Yeni medya modelindeki asıl önemli gelişmeler bilginin üretimi ve yayılmasıyla ilgili. İlk olarak bilgiyi (ya da sözde bilgiyi) üreten aktör sayısında ciddi bir artış var. İkinci olarak, bilgiye erişim hızı, daha doğrusu bilginin dolaşım hızında ciddi bir artış söz konusu. Örneğin ben, uzmanı olmadığım bir alanda biraz araştırma yaptıktan sonra yazdığım medya konulu çalışmayı sosyal medya aracılığıyla tüm dünyanın erişimine açabiliyorum. Diğer taraftan, liseli Can ve Büşra da sırf eğlenmek için hazırladıkları uydurma bir haberi tüm dünyaya servis edebiliyor. Bu da üçüncü gelişmeyi ifade ediyor aslında: Üretilen bilgi ya da haber artık sadece haber sağlayıcıların görüşlerine göre değil, bilginin doğruluğuna ya da yararına göre de sınıflandırılabiliyor. Ancak bilgi gibi soyut bir kavramı sınıflandırmak öznel bir uğraş olduğundan, benim burada sıkça sorduğum bir soru ile yüzleşiyoruz: Kime göre, neye göre? Örneğin, Can ve Büşra’nın “Az önce Reyhanlı’da patlama oldu. Bir çok ölü ve yaralı var,” bilgisini sosyal medyada paylaştığını ve bu bilginin yayılmaya başladığını varsayalım. Bilginin yanlış olduğunu Can ve Büşra biliyor. Bilginin yanlış olduğundan emin idareciler de var. Ancak bilginin kesinliğinden ya da doğruluğundan emin olamayan insanların sayısı çok daha fazla. Hatta Reyhanlı’da yaşıyor olup, hiçbir patlama sesi duymamasına rağmen acaba patlama nerede oldu diye düşünecek bir sürü insan da olacaktır. Yani, yanlış bilgi topluma hızla yayılıp bir panik ortamının oluşmasını ya da toplumsal gerginliğin artmasını sağlayabiliyor.
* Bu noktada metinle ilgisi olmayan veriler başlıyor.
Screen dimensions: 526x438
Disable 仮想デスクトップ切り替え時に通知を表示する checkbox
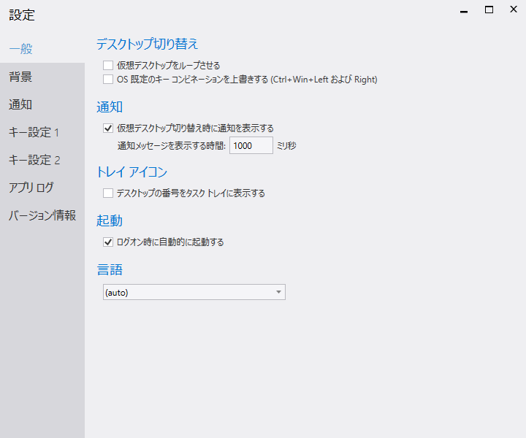click(108, 128)
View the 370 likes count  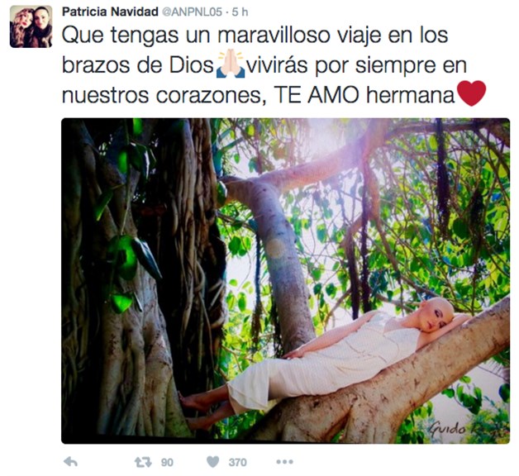[x=238, y=462]
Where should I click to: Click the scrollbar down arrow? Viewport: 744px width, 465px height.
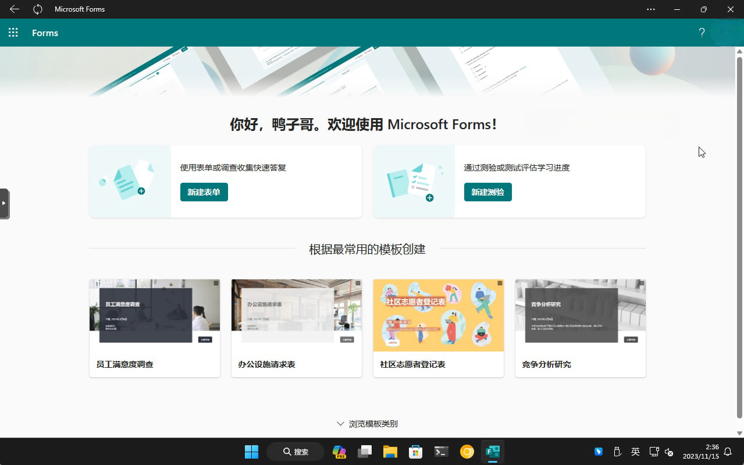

Kontrolsüz Hızlanırsan Yoldan Çıkabilirsin
Tam etkileşimli medya modelinin sorunlara yol açmasının ardındaki çıbanbaşının bilginin hızındaki artış olduğunu düşünüyorum. Sosyal medyanın aracılık ettiği bu hızlanma hanehalkının ya da bireyin bilgiye erişim maliyetini azalttığı gibi, bilginin belirli bir mekandaki konaklama süresinde de azalmaya yol açıyor. Bilgideki aşırı hızlanmanın ve bilgi sağlayıcısı sayısındaki ciddi artışın aşağıdaki sonuçlara yol açabileceğini düşünebiliriz:
1. Bilginin hızının artması bilgiye erişimin işlem maliyetini azalttığından bilgiye olan talep artabilir,
2. Bu talebi karşılamak için arz tarafının da hızlanma gayreti ve artan talebin karşılanamaması kötü/faydasız bilginin piyasadaki yoğunluğunu artırabilir,
3. Hem arz hem de talepteki hızlanma bilginin geçerliliğinin sınanması için gerekli asgari sürenin harcanmasına izin vermeyeceğinden yanlış bilginin yayılma ihtimali artabilir,
4. Bilginin hızının artması, belirli bir mekanda (bireyin zihninde, toplumsal bellekte ya da bir coğrafi bölgede) konaklama süresini azaltacağından, kalıcılığı ve dolayısıyla belleğe kazınıp anı olarak bireysel ya da toplumsal belleğe yerleşme ihtimali azalabilir.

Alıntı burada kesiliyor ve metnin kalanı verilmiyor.